Atmosphères fuyantes et personnages lunatiques
Vivant à Paris depuis plus de quarante ans, marié une Française, dont il eût un fils, Cedric-Habib Selmi, cet homme grand de taille, longiligne, au cheveux blanchis par les travaux et les jours, raconte dans ses romans les destins croisés de personnages attachants de simplicité et de vérité, des hommes et des femmes, émigrés comme lui, déplacés mais pas déracinés, un peu perdus certes, mais qui se cherchent une nouvelle identité entre plusieurs cultures, tout en se construisant, à travers les joies et les malheurs du présent, d’un côté, et de l’autre, les souvenirs d’un passé omniprésent, une sorte de mémoire vivante faite de senteurs, de couleurs et d’humeurs, qui les rattachent à leur être le plus secret et le plus profond.

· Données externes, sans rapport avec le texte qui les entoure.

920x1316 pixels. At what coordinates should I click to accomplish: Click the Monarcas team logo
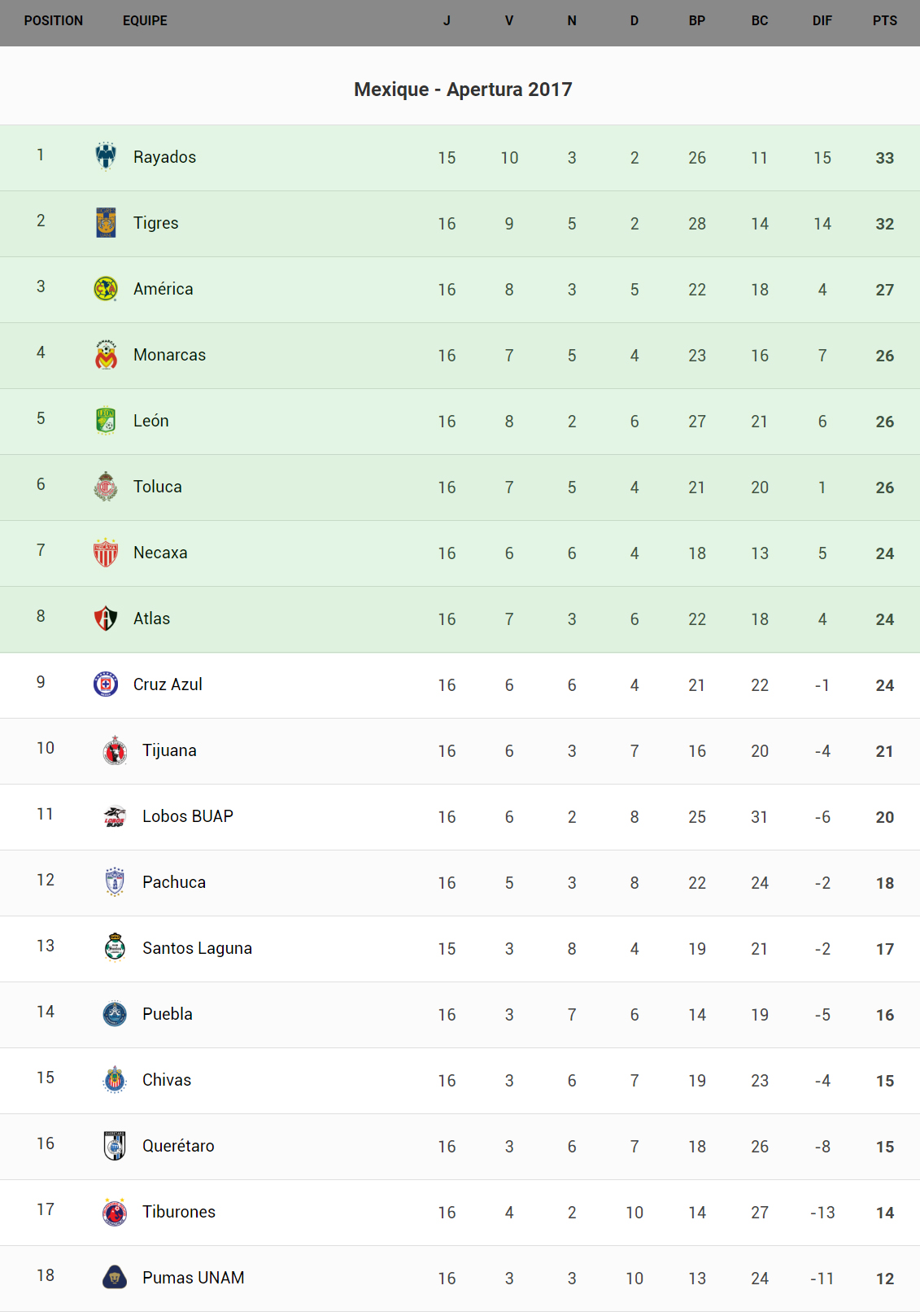106,354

Ce sont ces atmosphères fuyantes et ces personnages lunatiques que nous retrouvons dans «La voisine du cinquième», le récit d’une liaison improbable et forcément éphémère entre un Tunisien expatrié, Kamel Achour, enseignant les mathématiques dans une université parisienne, mariée à une Française, Brigitte, et une femme de ménage, Zohra, Tunisienne elle aussi, résidant dans le même immeuble, une femme à la fois offerte et insaisissable, qui tâtonne et se cherche certes, mais qui sait ce qu’elle veut et comment l’obtenir. Elle se fie à son instinct de femme et parvient à déjouer tous les stratagèmes d’un séducteur inconstant et inconsistant.
Comme dans la plupart des romans de Habib Selmi, tout se passe dans la tête des personnages : les faits sont menus, les gestes quotidiens et les mots échangés d’une extrême banalité, mais les sentiments sont forts et les non-dits en disent long sur les hésitations, les bégaiements et les frustrations des personnages, qui ne vont jamais jusqu’au bout de leur désir, le lent et fastidieux travail de séduction se révélant, au final, le plus court chemin vers l’abîme de l’insatisfaction.
Tout en creusant ainsi dans la psychologie de ses personnages et en révélant leurs ressorts les plus secrets, Habib Selmi réfléchit sur la destinée humaine, la complexité des relations, notamment entre l’homme et la femme, et les sophistications des sentiments, la limite étant souvent ténue entre l’amour et la haine, l’attirance et la répulsion, le désir et la frustration. La vie est d’ailleurs souvent vécue, et pas seulement dans les romans, sous le signe de la contrariété et de l’inachèvement.